Four out of seven improvements the CSB calls for involve combustible dust:
- Issue a standard designed to prevent combustible dust fire and explosions in general industry, based on National Fire Protection Association voluntary dust explosion standards
- Proceed expeditiously to create the standard to reduce hazards from fire and explosion from combustible powders and dust
- Ensure the standard includes coverage for combustible metal dusts including iron and steel powders, and
- Develop and publish a proposed combustible dust standard for general industry within one year.
After investigating three fatal combustible dust incidents that claimed the lives of 14 workers all in 2003, the CSB conducted a comprehensive combustible dust hazard investigation study that was released in late 2006 with the first recommendation.
Following an explosion of combustible sugar dust at the Imperial Sugar plant in Port Wentworth, GA, in 2008 that killed 14 workers, the CSB made the second recommendation.
The CSB made the third and fourth recommendations to OSHA following a series of three iron-dust flash fires at the Hoeganaes facility in Gallatin, TN in which five workers were killed.
OSHA’s process to create a combustible dust standard is underway.
The other three requested improvements and the events that triggered them are:
- Ensure coverage under the Process Safety Management (PSM) standard for atmospheric storage tanks that could be involved in a potential catastrophic release from being interconnected to a covered process with 10,000 pounds of a flammable substance. The recommendation was issue following the CSB investigation of a fatal explosion in 2001 of a corroded storage tank containing spent sulfuric acid and flammable hydrocarbons at the Motiva refinery in Delaware City, DE.
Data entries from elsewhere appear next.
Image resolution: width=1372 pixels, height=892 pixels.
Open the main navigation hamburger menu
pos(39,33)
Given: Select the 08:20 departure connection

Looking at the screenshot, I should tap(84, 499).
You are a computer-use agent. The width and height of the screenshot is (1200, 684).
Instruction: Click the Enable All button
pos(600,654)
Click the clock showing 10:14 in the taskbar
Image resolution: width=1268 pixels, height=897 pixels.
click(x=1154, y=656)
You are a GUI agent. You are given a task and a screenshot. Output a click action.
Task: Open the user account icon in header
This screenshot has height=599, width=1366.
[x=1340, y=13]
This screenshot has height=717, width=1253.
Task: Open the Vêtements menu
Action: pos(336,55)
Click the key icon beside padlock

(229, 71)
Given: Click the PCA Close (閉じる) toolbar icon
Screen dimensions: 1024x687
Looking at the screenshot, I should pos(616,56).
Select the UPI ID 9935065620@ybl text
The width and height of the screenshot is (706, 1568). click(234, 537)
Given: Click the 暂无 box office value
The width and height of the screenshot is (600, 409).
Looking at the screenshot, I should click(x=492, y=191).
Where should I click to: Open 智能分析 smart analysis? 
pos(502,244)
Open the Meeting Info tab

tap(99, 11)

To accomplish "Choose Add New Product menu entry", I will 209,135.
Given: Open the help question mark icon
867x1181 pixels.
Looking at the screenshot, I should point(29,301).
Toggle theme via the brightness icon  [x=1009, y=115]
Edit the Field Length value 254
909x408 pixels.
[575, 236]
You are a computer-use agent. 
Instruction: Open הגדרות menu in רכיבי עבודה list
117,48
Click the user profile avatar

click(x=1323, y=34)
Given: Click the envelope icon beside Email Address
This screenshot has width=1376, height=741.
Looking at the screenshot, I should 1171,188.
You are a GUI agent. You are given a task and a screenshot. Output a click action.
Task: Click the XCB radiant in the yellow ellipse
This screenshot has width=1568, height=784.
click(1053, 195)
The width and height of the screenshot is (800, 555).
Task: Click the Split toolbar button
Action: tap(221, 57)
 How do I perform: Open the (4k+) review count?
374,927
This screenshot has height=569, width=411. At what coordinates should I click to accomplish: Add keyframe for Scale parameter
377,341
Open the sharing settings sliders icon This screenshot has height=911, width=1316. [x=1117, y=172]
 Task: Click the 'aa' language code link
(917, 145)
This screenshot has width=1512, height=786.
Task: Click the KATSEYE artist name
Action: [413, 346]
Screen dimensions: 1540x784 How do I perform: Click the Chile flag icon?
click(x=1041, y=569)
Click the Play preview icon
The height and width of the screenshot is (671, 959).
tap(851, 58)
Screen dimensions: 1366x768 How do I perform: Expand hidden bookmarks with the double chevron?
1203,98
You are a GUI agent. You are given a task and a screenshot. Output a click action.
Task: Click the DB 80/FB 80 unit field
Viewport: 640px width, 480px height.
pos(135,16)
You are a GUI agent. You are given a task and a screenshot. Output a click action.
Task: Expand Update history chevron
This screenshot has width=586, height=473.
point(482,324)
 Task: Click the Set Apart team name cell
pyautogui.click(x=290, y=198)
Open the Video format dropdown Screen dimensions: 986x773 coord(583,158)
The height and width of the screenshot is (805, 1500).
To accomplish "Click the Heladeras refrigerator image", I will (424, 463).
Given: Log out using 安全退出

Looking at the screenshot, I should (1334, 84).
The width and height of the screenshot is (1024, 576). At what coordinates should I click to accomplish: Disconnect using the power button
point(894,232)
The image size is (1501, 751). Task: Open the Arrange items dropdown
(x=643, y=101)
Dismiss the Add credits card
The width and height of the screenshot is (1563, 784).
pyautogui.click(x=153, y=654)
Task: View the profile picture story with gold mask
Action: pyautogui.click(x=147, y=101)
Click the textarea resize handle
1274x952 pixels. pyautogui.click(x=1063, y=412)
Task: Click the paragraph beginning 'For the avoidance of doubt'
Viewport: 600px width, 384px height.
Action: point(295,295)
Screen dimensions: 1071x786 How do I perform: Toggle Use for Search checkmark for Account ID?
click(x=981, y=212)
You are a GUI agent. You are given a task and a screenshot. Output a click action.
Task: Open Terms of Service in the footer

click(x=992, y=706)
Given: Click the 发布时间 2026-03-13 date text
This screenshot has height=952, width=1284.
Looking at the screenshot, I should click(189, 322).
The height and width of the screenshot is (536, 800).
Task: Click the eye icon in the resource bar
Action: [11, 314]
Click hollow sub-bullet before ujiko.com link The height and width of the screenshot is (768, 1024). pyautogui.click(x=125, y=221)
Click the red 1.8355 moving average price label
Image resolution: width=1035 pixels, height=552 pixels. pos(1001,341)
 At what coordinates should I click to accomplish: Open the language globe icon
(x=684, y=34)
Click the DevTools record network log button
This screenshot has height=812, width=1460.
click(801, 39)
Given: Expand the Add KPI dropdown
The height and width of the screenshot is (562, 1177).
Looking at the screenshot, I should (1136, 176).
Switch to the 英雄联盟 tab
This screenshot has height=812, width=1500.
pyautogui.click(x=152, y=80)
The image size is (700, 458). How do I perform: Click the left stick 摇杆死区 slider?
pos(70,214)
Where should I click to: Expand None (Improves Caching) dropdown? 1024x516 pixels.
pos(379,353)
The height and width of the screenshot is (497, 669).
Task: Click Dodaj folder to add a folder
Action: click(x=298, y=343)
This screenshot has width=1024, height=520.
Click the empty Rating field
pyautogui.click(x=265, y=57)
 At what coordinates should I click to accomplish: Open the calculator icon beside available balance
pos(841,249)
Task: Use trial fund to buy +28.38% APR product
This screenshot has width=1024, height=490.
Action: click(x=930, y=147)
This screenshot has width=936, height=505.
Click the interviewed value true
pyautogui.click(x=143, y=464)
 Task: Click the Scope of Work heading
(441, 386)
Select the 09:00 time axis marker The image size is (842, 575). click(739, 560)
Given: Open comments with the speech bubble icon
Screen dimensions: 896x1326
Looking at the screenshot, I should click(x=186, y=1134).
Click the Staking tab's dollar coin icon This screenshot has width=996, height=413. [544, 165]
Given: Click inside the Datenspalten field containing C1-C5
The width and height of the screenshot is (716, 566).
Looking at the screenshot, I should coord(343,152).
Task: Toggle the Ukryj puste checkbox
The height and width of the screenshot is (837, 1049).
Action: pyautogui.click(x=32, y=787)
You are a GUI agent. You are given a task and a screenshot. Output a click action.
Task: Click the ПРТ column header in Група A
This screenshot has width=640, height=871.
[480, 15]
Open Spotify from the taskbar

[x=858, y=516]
- Revise the PSM standard to require management of change reviews for mergers and acquisitions that may impact process safety. This recommendation was issued following the 2005 explosions and fire at the BP Texas City refinery which killed 15 workers and injured 180 others.
- Issue a fuel gas safety standard for construction and general industry. This recommendation was issued following two catastrophes in 2010. One was an explosion that caused a roof collapse at the ConAgra Slim Jim facility in Garner, NC, killing four workers and injuring 67 others. The other explosion at the Kleen Energy power plant in Middletown, CT, killed six workers and injured 50 others.